Home > data science, news, open source tools > Whither the fake clicks?

Whither the fake clicks?

November 19, 2012

My friend Ori explained to me last week about where all those fake clicks are coming from and going to and why. He blogged about it on m6d’s website.

As usual, it’s all about incentives. They’re gaming the online advertising model for profit.

To understand the scam, the first thing to know is that advertisers bid for placement on websites, and they bid higher if they think high quality people will see their ad and if they think a given website is well-connected in the larger web.

Say you want that advertising money. You set up a website for the express purpose of selling ads to the people who come to your website.

First, if your website gets little or no traffic, nobody is willing to bid up that advertising. No problem, just invent robots that act like people clicking.

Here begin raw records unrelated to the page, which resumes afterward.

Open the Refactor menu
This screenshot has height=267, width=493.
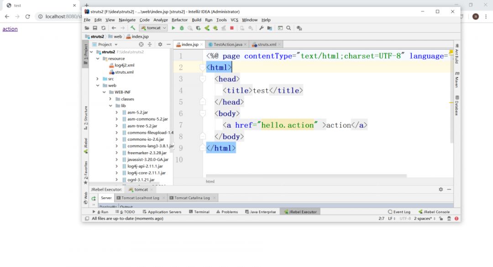coord(179,20)
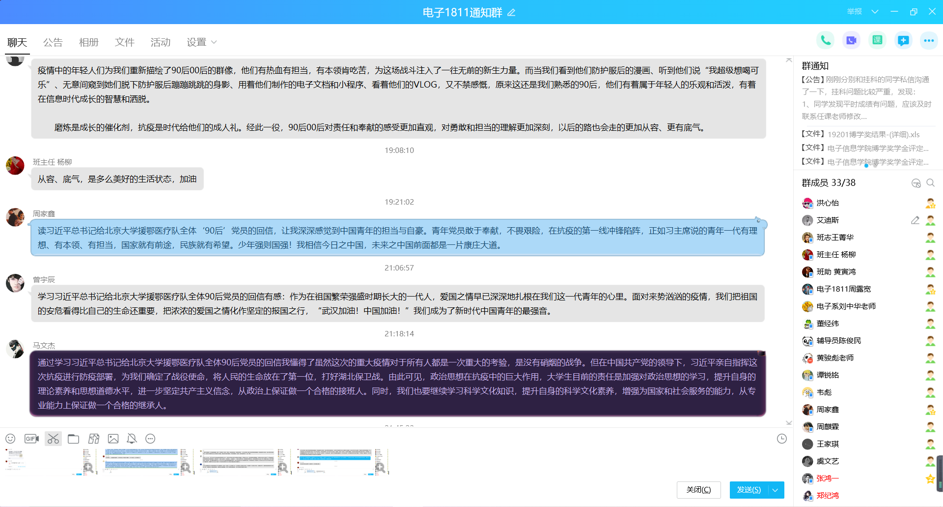Image resolution: width=943 pixels, height=507 pixels.
Task: Click the 发送(S) button
Action: pyautogui.click(x=749, y=490)
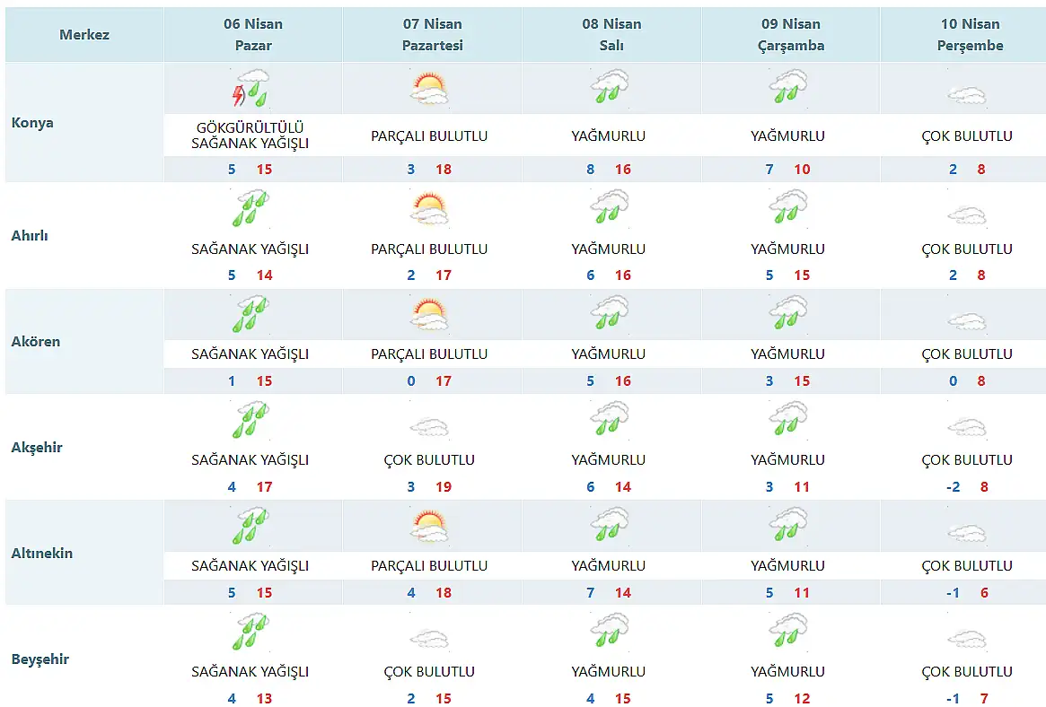Click the Merkez column header
Image resolution: width=1046 pixels, height=707 pixels.
point(84,35)
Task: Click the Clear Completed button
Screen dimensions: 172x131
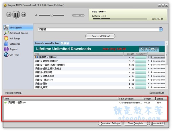Action: pyautogui.click(x=136, y=124)
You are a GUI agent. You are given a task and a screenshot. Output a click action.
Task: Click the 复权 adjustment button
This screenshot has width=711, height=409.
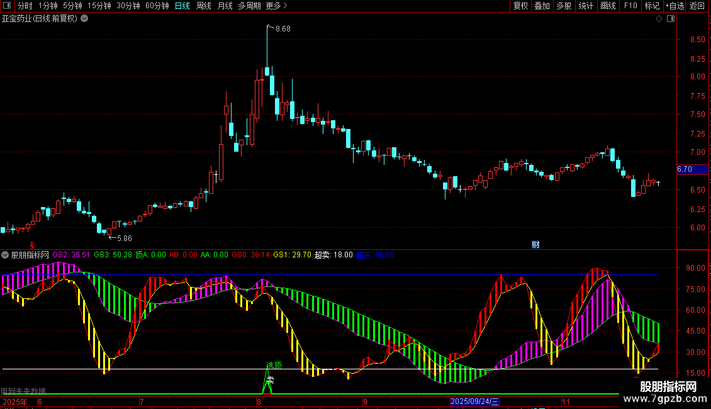(520, 6)
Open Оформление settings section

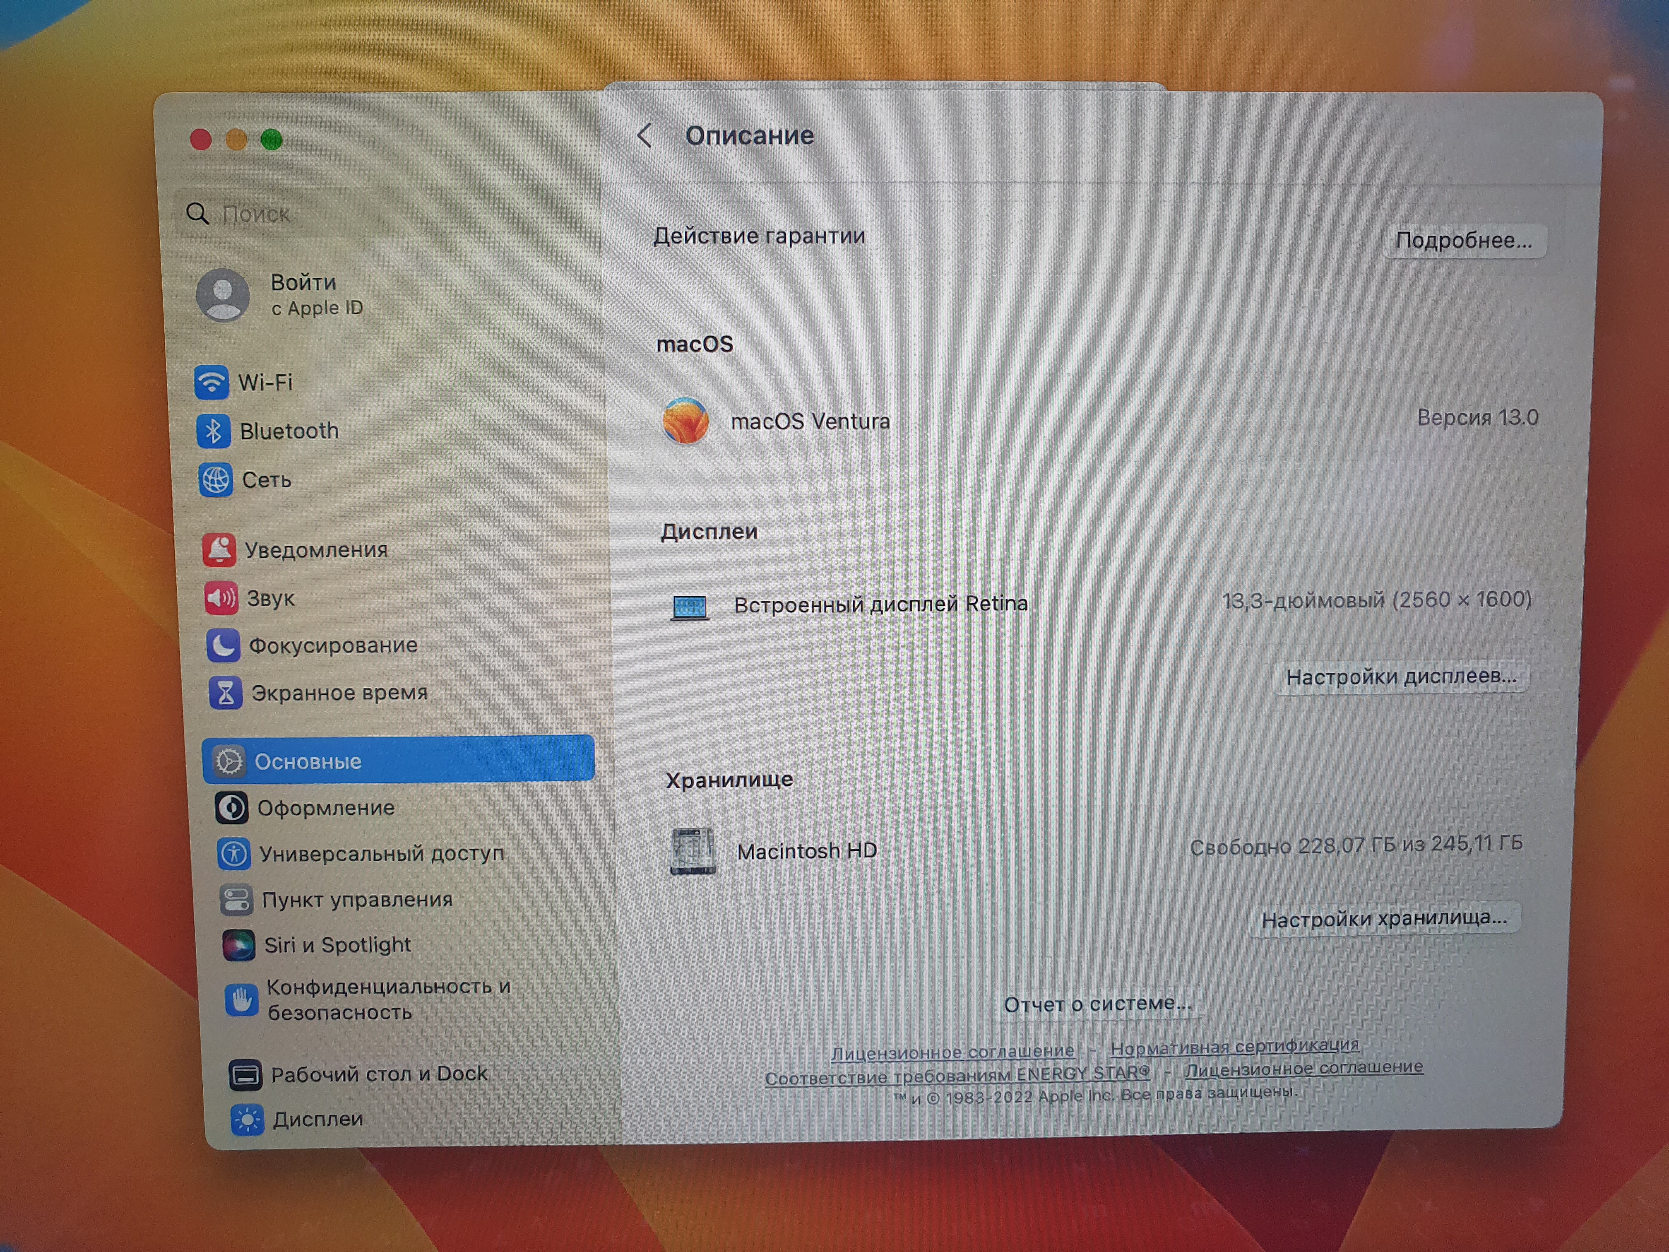tap(325, 807)
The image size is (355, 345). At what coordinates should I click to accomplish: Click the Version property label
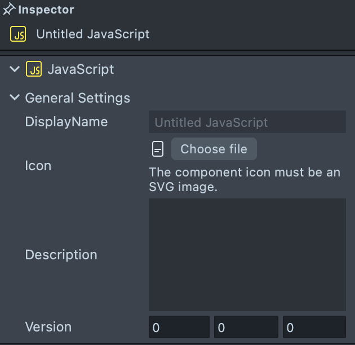pyautogui.click(x=48, y=327)
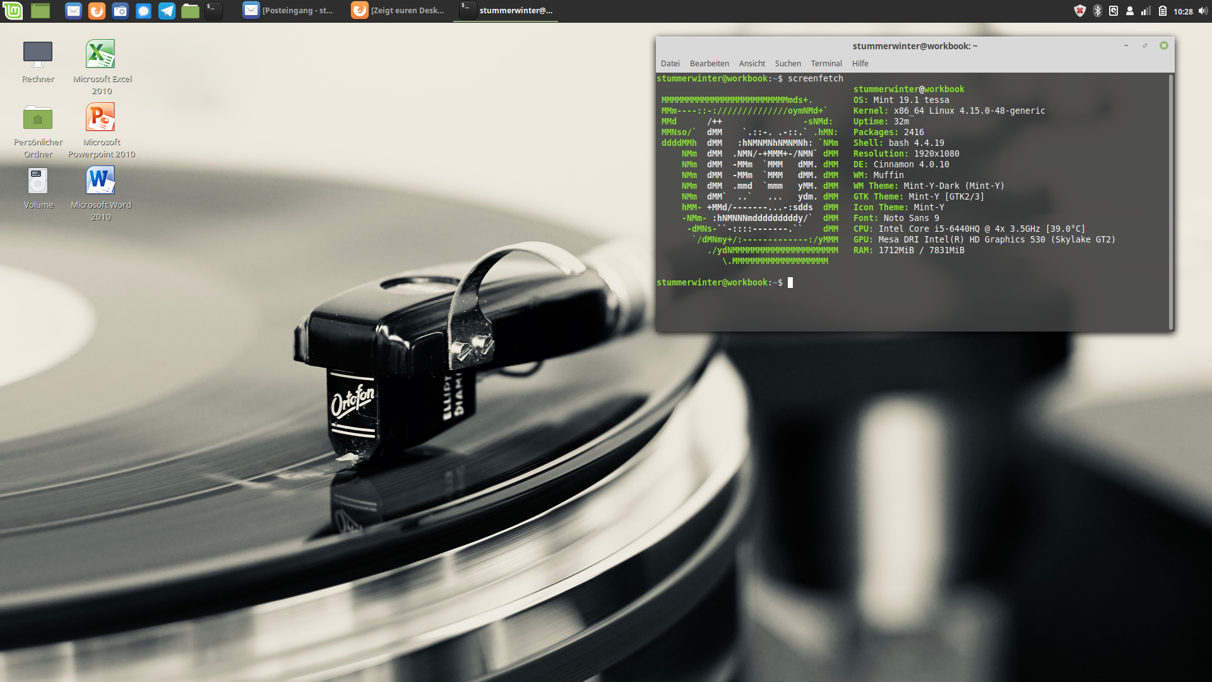1212x682 pixels.
Task: Open Microsoft Excel 2010 desktop icon
Action: (100, 54)
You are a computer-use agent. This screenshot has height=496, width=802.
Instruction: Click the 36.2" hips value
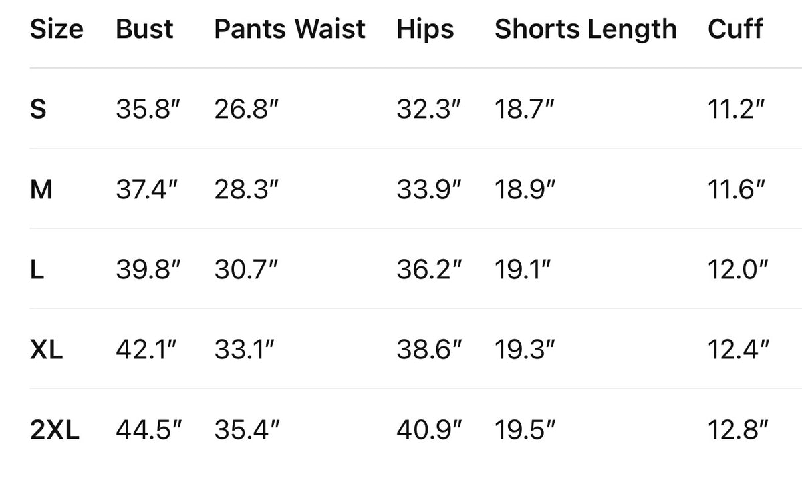(429, 269)
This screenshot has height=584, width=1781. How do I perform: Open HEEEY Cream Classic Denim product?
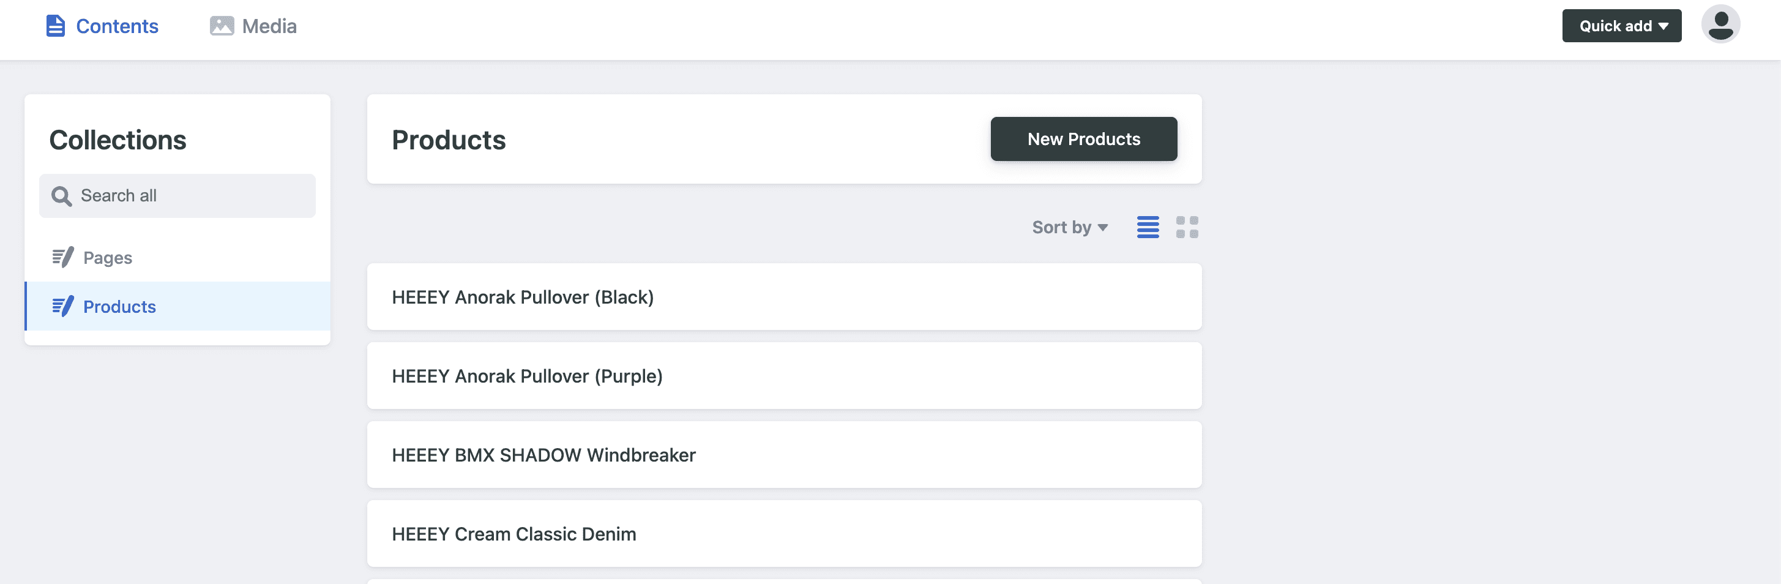783,534
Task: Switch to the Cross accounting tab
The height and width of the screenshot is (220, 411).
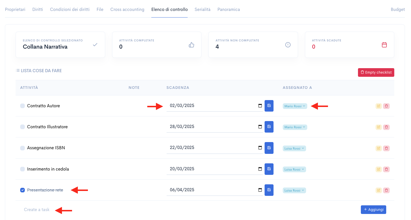Action: [x=127, y=9]
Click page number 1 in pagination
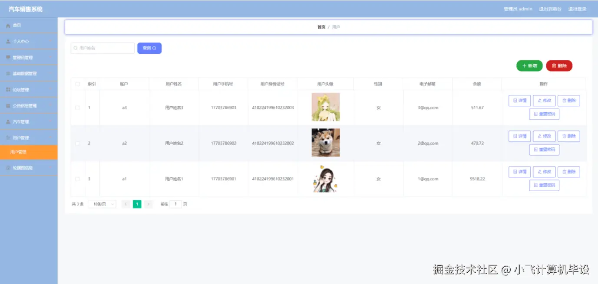 click(137, 204)
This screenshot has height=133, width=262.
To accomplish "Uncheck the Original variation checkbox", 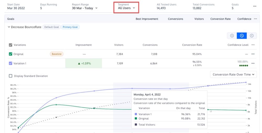I will click(10, 54).
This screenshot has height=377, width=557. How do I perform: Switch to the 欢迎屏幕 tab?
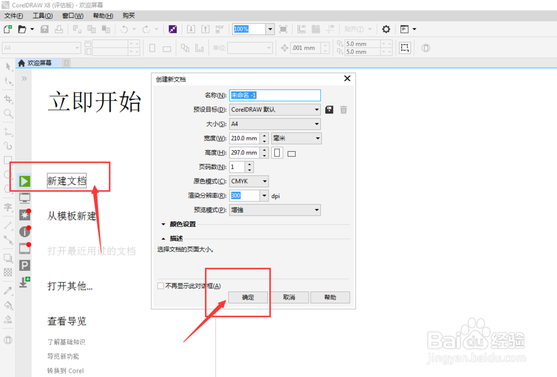[x=37, y=63]
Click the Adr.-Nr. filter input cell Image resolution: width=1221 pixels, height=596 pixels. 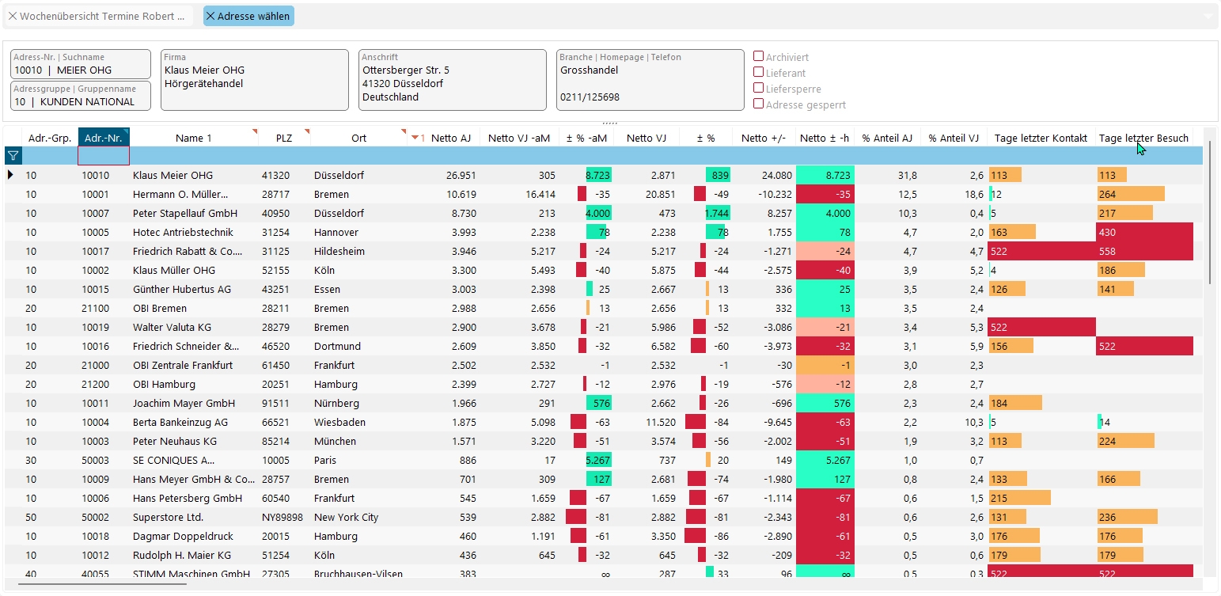pos(104,156)
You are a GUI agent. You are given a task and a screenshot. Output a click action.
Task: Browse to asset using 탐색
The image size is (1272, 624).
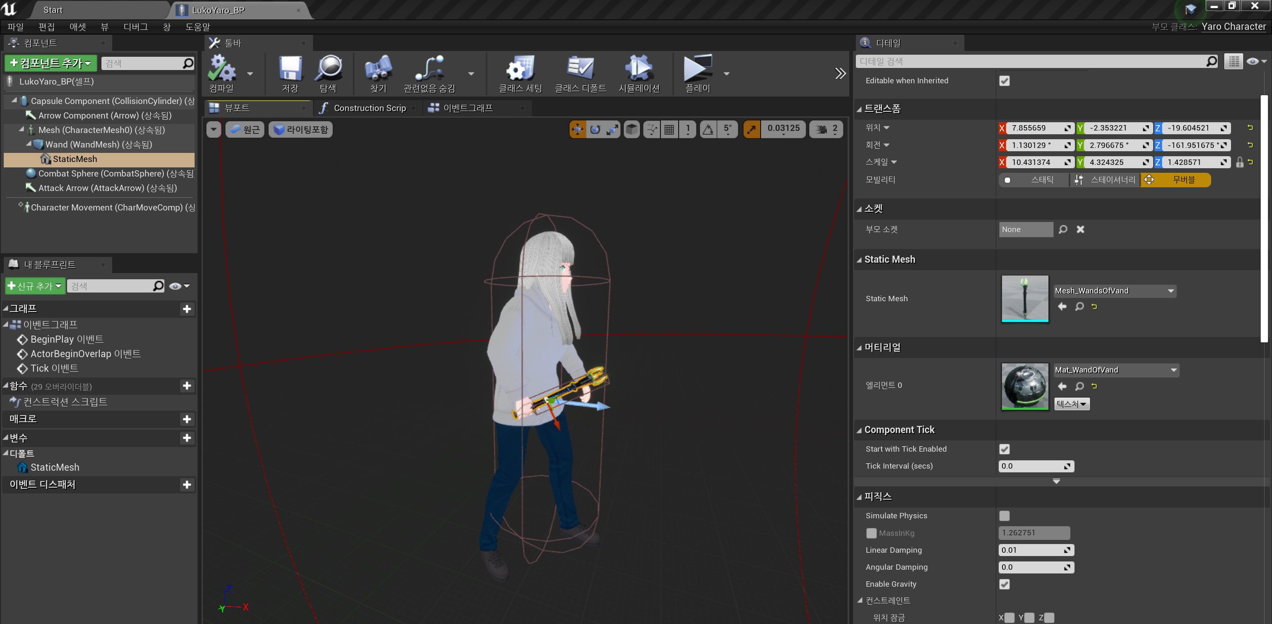[329, 73]
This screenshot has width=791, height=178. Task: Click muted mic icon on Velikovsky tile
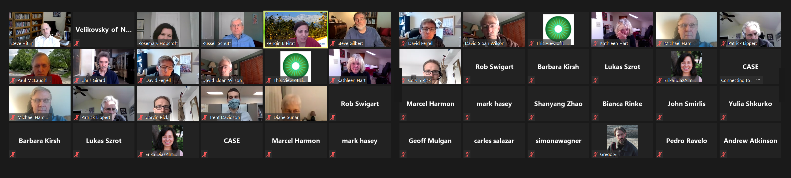pos(76,43)
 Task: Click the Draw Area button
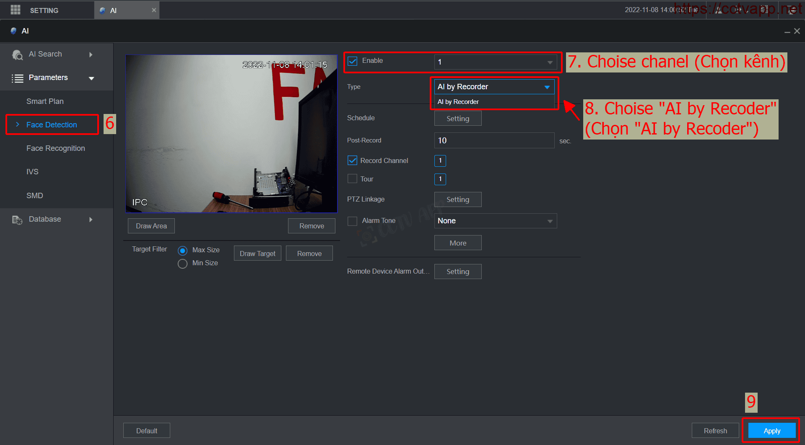151,226
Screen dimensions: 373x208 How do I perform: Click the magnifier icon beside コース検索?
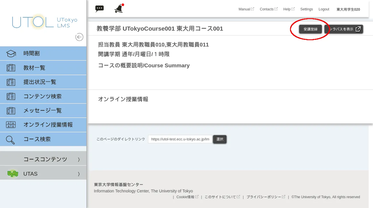(10, 140)
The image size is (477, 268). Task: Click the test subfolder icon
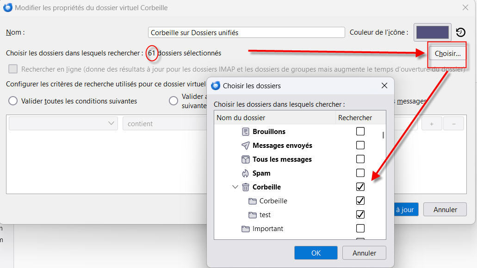(x=252, y=215)
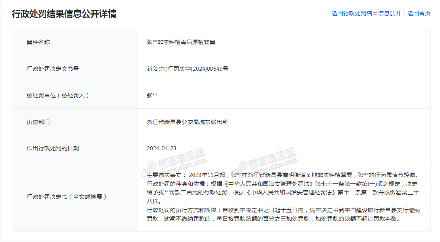
Task: Click the 返回行政处罚结果信息公开 link
Action: pos(366,13)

Next, this still wouldn’t work if your website seems unconnected to the larger web. So what these guy have done is to create hundreds if not thousands of websites, which just constantly shovel fake people around their own network from place to place. That creates the impression, using certain calculations of centrality, that these are very well connected websites.

Finally, you might ask how the bad guys convince advertisers that these robots are “high quality” clicks. Here they rely on the fact that advertisers use different definition of quality.

Whereas you might only want to count people as high quality if they actually buy your product, it’s often hard to know if that has happened (especially if it’s a store-bought item) so proxies are used instead. Often it’s as simple as whether the online user visits the website of the product, which of course can be done by robots instead.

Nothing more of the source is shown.